▶ _Your goal_: Give back all of the data verbatim.
--- START ---
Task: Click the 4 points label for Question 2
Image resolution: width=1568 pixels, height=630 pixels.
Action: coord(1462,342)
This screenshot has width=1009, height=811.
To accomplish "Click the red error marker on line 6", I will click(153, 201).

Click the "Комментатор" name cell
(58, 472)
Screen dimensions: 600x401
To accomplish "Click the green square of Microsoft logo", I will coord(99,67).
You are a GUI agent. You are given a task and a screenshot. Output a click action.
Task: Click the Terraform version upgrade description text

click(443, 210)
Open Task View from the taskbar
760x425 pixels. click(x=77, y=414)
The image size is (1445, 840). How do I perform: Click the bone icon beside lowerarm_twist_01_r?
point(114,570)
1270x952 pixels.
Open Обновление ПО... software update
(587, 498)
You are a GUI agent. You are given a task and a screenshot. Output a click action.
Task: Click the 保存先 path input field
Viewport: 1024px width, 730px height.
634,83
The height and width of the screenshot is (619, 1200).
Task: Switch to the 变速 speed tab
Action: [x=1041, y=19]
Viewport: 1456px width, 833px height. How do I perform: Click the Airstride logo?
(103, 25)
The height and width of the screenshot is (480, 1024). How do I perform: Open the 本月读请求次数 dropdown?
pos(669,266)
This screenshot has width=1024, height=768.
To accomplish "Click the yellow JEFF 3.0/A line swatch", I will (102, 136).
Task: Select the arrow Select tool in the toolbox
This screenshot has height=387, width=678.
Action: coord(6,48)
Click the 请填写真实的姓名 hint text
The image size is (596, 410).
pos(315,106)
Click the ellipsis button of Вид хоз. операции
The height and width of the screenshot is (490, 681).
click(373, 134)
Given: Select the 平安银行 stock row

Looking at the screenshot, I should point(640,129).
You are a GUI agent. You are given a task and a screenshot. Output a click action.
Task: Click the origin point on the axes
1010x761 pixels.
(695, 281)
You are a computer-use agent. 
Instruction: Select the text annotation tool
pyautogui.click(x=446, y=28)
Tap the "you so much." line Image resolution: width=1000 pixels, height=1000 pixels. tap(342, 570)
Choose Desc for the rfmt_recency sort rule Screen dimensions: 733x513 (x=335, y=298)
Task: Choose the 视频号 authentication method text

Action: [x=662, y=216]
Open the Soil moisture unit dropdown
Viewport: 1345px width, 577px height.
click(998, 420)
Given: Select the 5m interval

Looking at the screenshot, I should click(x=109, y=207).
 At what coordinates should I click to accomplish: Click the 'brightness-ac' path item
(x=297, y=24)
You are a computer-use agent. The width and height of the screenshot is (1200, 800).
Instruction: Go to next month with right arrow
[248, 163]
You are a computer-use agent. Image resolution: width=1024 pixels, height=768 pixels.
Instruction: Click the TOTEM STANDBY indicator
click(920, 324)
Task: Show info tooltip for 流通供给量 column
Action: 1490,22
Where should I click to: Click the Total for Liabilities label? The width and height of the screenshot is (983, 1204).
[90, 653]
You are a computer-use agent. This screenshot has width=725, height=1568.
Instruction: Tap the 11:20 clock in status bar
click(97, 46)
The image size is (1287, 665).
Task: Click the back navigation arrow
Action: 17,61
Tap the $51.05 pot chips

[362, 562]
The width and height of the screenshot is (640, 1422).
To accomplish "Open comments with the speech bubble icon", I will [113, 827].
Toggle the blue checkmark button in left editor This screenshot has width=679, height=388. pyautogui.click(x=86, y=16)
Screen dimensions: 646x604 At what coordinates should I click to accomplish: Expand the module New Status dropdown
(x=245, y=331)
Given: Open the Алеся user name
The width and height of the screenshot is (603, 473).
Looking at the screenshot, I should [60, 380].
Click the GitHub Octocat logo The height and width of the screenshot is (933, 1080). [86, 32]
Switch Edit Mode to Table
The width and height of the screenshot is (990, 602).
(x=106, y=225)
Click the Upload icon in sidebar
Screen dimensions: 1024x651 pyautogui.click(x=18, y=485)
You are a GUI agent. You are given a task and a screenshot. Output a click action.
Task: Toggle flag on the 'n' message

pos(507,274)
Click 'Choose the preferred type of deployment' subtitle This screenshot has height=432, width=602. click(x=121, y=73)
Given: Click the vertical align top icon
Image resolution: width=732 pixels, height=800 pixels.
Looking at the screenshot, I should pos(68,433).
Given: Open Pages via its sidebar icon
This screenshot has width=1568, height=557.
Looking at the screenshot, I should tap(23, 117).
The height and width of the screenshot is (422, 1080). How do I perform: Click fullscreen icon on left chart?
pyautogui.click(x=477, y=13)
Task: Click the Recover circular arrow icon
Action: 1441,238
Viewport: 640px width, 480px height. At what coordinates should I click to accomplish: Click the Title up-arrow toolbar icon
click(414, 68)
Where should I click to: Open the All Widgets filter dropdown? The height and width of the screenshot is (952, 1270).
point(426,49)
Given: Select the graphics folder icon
--- END ---
▶ _Finished task_:
Task: Click the 4 points label for Question 2
Image resolution: width=1568 pixels, height=630 pixels.
Action: coord(1462,342)
This screenshot has width=1009, height=811.
To accomplish "Click the red error marker on line 6", I will click(153, 201).

Click the "Комментатор" name cell
(58, 472)
Screen dimensions: 600x401
To accomplish "Click the green square of Microsoft logo", I will coord(99,67).
You are a GUI agent. You are given a task and a screenshot. Output a click action.
Task: Click the Terraform version upgrade description text

click(443, 210)
Open Task View from the taskbar
760x425 pixels. click(x=77, y=414)
The image size is (1445, 840). How do I perform: Click the bone icon beside lowerarm_twist_01_r?
point(114,570)
1270x952 pixels.
Open Обновление ПО... software update
(587, 498)
You are a GUI agent. You are given a task and a screenshot. Output a click action.
Task: Click the 保存先 path input field
Viewport: 1024px width, 730px height.
634,83
The height and width of the screenshot is (619, 1200).
Task: Switch to the 变速 speed tab
Action: [x=1041, y=19]
Viewport: 1456px width, 833px height. How do I perform: Click the Airstride logo?
(103, 25)
The height and width of the screenshot is (480, 1024). How do I perform: Open the 本月读请求次数 dropdown?
pos(669,266)
This screenshot has width=1024, height=768.
To accomplish "Click the yellow JEFF 3.0/A line swatch", I will (102, 136).
Task: Select the arrow Select tool in the toolbox
This screenshot has height=387, width=678.
Action: coord(6,48)
Click the 请填写真实的姓名 hint text
The image size is (596, 410).
pos(315,106)
Click the ellipsis button of Вид хоз. операции
The height and width of the screenshot is (490, 681).
click(373, 134)
Given: Select the 平安银行 stock row

Looking at the screenshot, I should point(640,129).
You are a GUI agent. You are given a task and a screenshot. Output a click action.
Task: Click the origin point on the axes
1010x761 pixels.
(695, 281)
You are a computer-use agent. 
Instruction: Select the text annotation tool
pyautogui.click(x=446, y=28)
Tap the "you so much." line Image resolution: width=1000 pixels, height=1000 pixels. tap(342, 570)
Choose Desc for the rfmt_recency sort rule Screen dimensions: 733x513 (x=335, y=298)
Task: Choose the 视频号 authentication method text

Action: [x=662, y=216]
Open the Soil moisture unit dropdown
Viewport: 1345px width, 577px height.
click(998, 420)
Given: Select the 5m interval

Looking at the screenshot, I should click(x=109, y=207).
 At what coordinates should I click to accomplish: Click the 'brightness-ac' path item
(x=297, y=24)
You are a computer-use agent. The width and height of the screenshot is (1200, 800).
Instruction: Go to next month with right arrow
[248, 163]
You are a computer-use agent. Image resolution: width=1024 pixels, height=768 pixels.
Instruction: Click the TOTEM STANDBY indicator
click(920, 324)
Task: Show info tooltip for 流通供给量 column
Action: 1490,22
Where should I click to: Click the Total for Liabilities label? The width and height of the screenshot is (983, 1204).
[90, 653]
You are a computer-use agent. This screenshot has width=725, height=1568.
Instruction: Tap the 11:20 clock in status bar
click(97, 46)
The image size is (1287, 665).
Task: Click the back navigation arrow
Action: 17,61
Tap the $51.05 pot chips

[362, 562]
The width and height of the screenshot is (640, 1422).
To accomplish "Open comments with the speech bubble icon", I will [113, 827].
Toggle the blue checkmark button in left editor This screenshot has width=679, height=388. pyautogui.click(x=86, y=16)
Screen dimensions: 646x604 At what coordinates should I click to accomplish: Expand the module New Status dropdown
(x=245, y=331)
Given: Open the Алеся user name
The width and height of the screenshot is (603, 473).
Looking at the screenshot, I should [60, 380].
Click the GitHub Octocat logo The height and width of the screenshot is (933, 1080). [86, 32]
Switch Edit Mode to Table
The width and height of the screenshot is (990, 602).
(x=106, y=225)
Click the Upload icon in sidebar
Screen dimensions: 1024x651 pyautogui.click(x=18, y=485)
You are a GUI agent. You are given a task and a screenshot. Output a click action.
Task: Toggle flag on the 'n' message

pos(507,274)
Click 'Choose the preferred type of deployment' subtitle This screenshot has height=432, width=602. click(x=121, y=73)
Given: Click the vertical align top icon
Image resolution: width=732 pixels, height=800 pixels.
Looking at the screenshot, I should pos(68,433).
Given: Open Pages via its sidebar icon
This screenshot has width=1568, height=557.
Looking at the screenshot, I should tap(23, 117).
The height and width of the screenshot is (422, 1080). How do I perform: Click fullscreen icon on left chart?
pyautogui.click(x=477, y=13)
Task: Click the Recover circular arrow icon
Action: 1441,238
Viewport: 640px width, 480px height. At what coordinates should I click to accomplish: Click the Title up-arrow toolbar icon
click(414, 68)
Where should I click to: Open the All Widgets filter dropdown? The height and width of the screenshot is (952, 1270).
point(426,49)
Given: Select the graphics folder icon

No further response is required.